What you should do -
Each line of the data below between the one containing "Viewport: 1116px width, 671px" and the one containing "This screenshot has height=819, width=1456.", both included, is to be repeated exactly. Please omit pictures.

Task data -

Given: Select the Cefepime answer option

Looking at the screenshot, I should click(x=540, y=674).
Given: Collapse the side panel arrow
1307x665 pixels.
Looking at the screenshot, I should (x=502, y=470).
--
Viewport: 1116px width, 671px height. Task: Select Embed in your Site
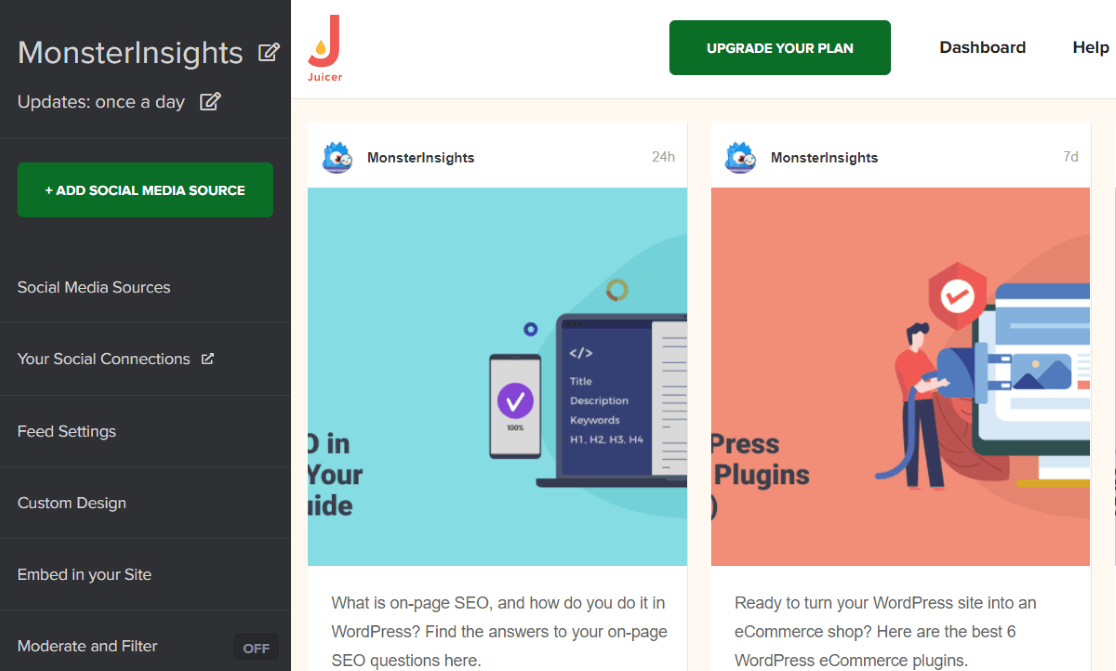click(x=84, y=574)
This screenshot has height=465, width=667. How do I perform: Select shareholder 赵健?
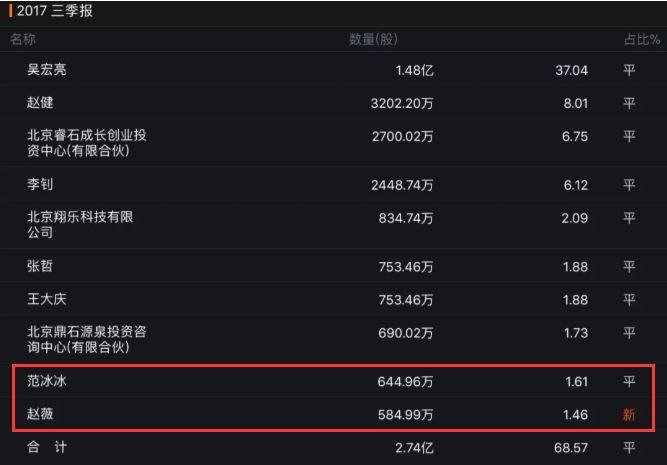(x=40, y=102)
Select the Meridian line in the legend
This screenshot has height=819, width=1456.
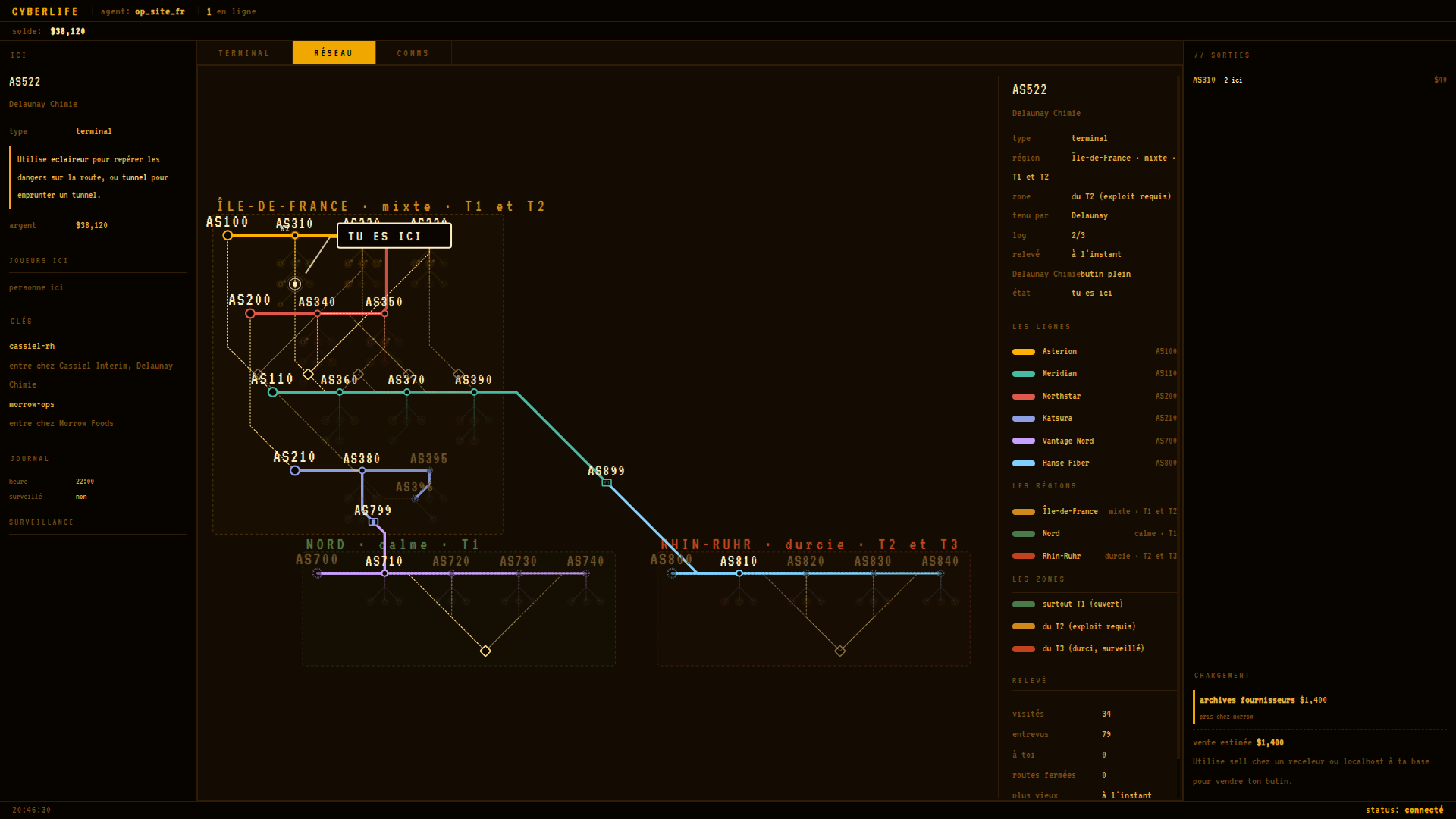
* * *
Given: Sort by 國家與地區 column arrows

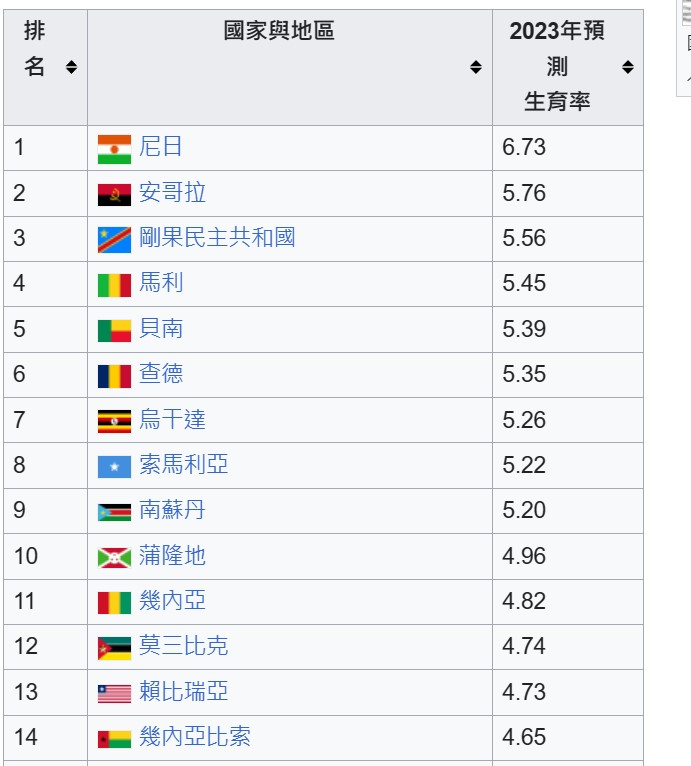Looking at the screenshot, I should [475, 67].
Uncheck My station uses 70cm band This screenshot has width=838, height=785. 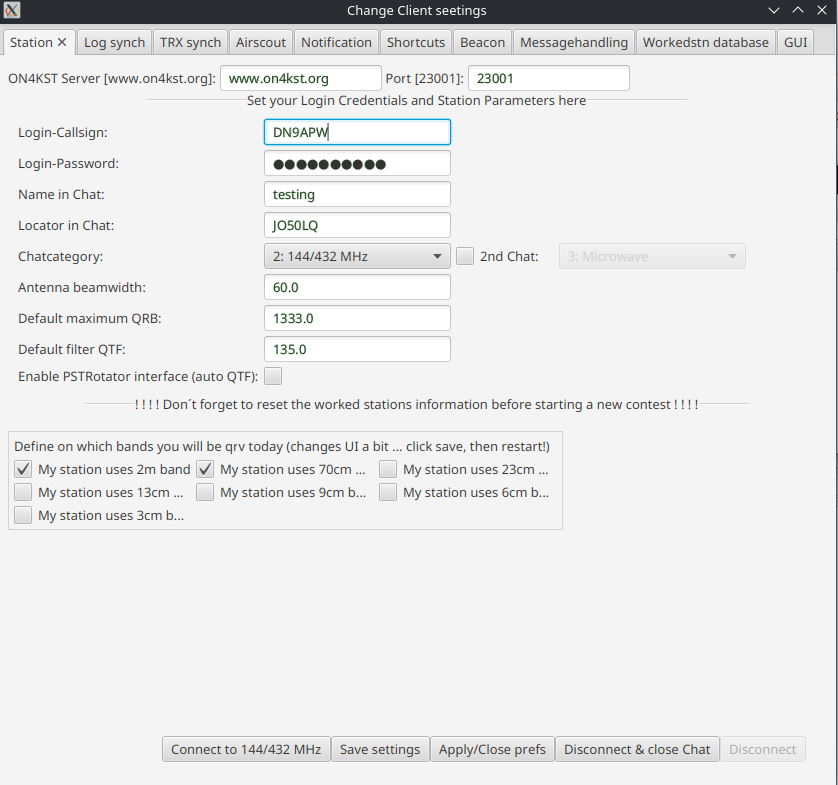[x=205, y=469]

Reply to the task -
Viewport: 1116px width, 671px height. Task: Select Embed in your Site
click(x=84, y=574)
This screenshot has height=465, width=667. How do I perform: Select shareholder 赵健?
(x=40, y=102)
Select the Meridian line in the legend
This screenshot has height=819, width=1456.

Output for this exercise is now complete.